- Theatrical release poster
- Directed by: KM Raghu
- Produced by: KV Shashi Dhar
- Starring: Shri Mahadev; Pranati BG; Sadhu Kokila;
- Cinematography: Sujay Kumar
- Music by: Harshavardhan Raj
- Release date: 9 February 2024;
- Country: India
- Language: Kannada

= Just Pass =

Just Pass is a 2024 Indian Kannada-language film directed by KM Raghu and starring Shri Mahadev and Pranati BG with Sadhu Kokila and Rangayana Raghu in supporting roles. The film was produced by KV Shashi Dhar and the music composed by Harshavardhan Raj. It was theatrically released on 9 February 2024.

==Cast==
- Shri Mahadev
- Pranati BG
- Sadhu Kokila
- Rangayana Raghu as Dalavayi
- Prakash Thuminad
- Govinde Gowda

==Production==
In December 2022, KM Raghu finalized the cast. Shri Mahadev to be playing the lead role, Pranathi was selected to play the female lead role opposite Shri.
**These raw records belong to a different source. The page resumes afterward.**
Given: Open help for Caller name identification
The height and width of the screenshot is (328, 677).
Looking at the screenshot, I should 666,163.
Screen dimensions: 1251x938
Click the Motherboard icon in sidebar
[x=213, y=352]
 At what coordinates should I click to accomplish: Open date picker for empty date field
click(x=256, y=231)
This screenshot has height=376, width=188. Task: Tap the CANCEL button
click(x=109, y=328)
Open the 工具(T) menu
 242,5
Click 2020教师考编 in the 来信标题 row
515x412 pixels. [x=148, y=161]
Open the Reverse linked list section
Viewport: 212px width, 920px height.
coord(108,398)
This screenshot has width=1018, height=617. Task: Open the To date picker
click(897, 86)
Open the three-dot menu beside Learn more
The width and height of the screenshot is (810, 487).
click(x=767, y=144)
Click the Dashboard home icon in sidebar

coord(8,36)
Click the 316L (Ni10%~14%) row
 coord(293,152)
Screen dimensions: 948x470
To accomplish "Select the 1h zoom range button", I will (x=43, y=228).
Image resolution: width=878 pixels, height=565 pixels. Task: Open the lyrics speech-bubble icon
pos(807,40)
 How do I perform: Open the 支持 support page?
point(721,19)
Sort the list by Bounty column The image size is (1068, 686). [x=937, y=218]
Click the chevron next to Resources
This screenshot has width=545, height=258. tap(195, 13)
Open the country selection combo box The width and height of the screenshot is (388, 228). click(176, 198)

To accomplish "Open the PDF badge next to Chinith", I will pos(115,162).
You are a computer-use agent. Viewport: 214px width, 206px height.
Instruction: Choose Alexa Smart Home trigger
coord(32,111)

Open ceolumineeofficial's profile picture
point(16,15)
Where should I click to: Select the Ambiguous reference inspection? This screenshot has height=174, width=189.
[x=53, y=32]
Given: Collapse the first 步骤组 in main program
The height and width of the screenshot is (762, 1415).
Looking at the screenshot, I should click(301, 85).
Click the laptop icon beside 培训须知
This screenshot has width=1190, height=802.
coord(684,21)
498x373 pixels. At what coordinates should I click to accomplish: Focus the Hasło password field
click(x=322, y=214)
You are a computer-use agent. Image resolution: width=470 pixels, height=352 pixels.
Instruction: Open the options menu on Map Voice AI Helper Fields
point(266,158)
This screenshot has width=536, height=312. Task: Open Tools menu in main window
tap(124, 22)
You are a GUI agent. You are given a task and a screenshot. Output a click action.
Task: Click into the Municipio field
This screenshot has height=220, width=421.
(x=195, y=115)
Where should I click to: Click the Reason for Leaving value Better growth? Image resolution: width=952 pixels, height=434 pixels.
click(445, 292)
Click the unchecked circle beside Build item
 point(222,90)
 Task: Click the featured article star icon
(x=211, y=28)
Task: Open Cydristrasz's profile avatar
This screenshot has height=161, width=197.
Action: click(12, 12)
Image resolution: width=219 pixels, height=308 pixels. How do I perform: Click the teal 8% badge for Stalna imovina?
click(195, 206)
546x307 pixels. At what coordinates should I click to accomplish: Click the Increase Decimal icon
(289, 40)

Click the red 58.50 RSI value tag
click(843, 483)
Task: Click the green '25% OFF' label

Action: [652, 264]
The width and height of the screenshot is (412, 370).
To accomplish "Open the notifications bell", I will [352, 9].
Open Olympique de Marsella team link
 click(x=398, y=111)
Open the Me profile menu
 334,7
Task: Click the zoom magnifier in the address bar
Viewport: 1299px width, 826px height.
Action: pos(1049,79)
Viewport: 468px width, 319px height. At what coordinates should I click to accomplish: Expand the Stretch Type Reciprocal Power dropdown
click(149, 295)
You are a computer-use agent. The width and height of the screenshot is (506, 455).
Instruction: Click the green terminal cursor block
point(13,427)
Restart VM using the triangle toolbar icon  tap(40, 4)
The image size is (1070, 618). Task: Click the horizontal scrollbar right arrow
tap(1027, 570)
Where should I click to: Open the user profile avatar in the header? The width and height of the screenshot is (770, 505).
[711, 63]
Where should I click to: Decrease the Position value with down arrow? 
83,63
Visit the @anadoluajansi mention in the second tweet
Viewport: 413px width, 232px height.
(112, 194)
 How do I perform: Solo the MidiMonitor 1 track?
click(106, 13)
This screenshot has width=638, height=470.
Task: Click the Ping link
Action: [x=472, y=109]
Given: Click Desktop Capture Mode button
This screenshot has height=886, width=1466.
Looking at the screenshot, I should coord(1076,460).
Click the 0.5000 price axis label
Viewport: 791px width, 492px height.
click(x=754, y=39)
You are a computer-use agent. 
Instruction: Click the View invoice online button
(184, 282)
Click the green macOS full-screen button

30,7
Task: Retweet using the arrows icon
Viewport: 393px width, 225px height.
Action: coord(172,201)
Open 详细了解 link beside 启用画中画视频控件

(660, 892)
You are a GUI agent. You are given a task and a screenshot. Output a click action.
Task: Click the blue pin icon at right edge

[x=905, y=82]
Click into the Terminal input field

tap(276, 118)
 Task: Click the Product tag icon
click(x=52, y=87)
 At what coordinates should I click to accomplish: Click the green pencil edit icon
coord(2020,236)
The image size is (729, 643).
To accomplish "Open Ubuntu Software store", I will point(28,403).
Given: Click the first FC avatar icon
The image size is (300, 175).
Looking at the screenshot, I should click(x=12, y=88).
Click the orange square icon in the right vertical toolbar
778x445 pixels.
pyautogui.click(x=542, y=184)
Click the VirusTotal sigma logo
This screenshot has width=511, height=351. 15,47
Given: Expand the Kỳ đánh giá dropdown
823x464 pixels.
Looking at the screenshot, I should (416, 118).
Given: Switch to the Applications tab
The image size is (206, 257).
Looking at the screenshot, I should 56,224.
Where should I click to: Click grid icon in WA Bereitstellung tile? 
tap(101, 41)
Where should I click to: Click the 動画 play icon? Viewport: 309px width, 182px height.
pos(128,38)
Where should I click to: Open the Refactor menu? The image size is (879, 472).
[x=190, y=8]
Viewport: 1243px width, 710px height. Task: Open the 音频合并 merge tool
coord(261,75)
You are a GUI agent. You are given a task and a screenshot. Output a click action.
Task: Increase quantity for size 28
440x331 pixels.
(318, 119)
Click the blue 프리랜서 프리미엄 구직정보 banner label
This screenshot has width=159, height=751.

Principal photography began on 14 December 2022.

==Reception==
A. Sharadhaa from The New Indian Express rated the film 3 out of 5 stars and stated "compelling viewers to rethink their perspectives on education and societal expectations". Sridevi S from The Times of India rated the film 3 out of 5 stars and opined, "Just Pass is a thought-provoking film but it's marred by a templated, predictable script. However, it still makes for a good one-time watch". A reviewer from Times Now rated the film 3 out of 5 stars and wrote "the film's strong performances and relevant social commentary make it worth a watch, especially for those interested in thought-provoking dramas with a social message".